What is being asked: From the items below, keep only the lines that contain the string "height" and copy each one out in full.

Data in this exercise:
#####
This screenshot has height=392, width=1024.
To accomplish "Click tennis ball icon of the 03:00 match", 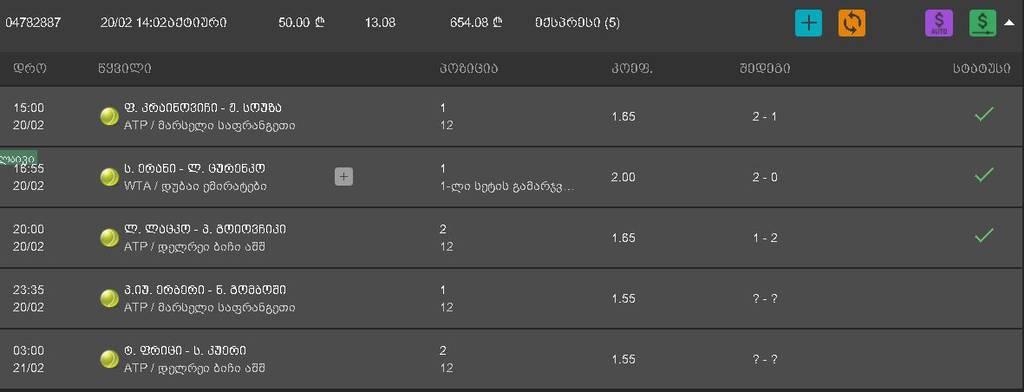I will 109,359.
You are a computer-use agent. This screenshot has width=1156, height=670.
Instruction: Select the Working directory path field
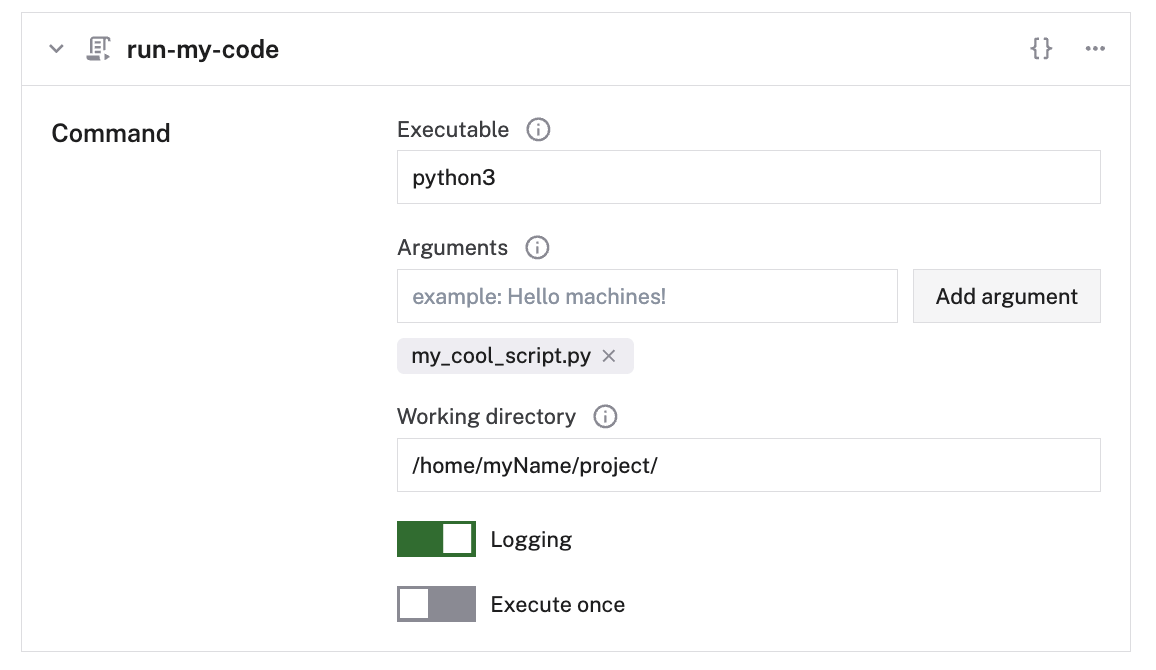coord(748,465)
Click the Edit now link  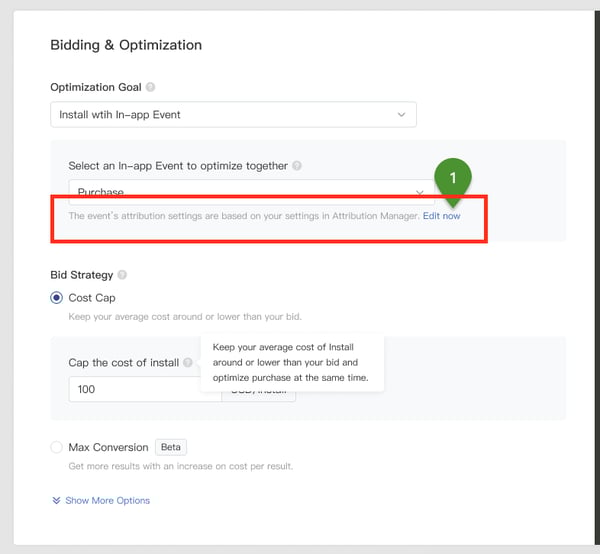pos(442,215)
#####
Solution for this exercise:
This screenshot has height=392, width=1024.
You are a computer-use agent. This screenshot has width=1156, height=670.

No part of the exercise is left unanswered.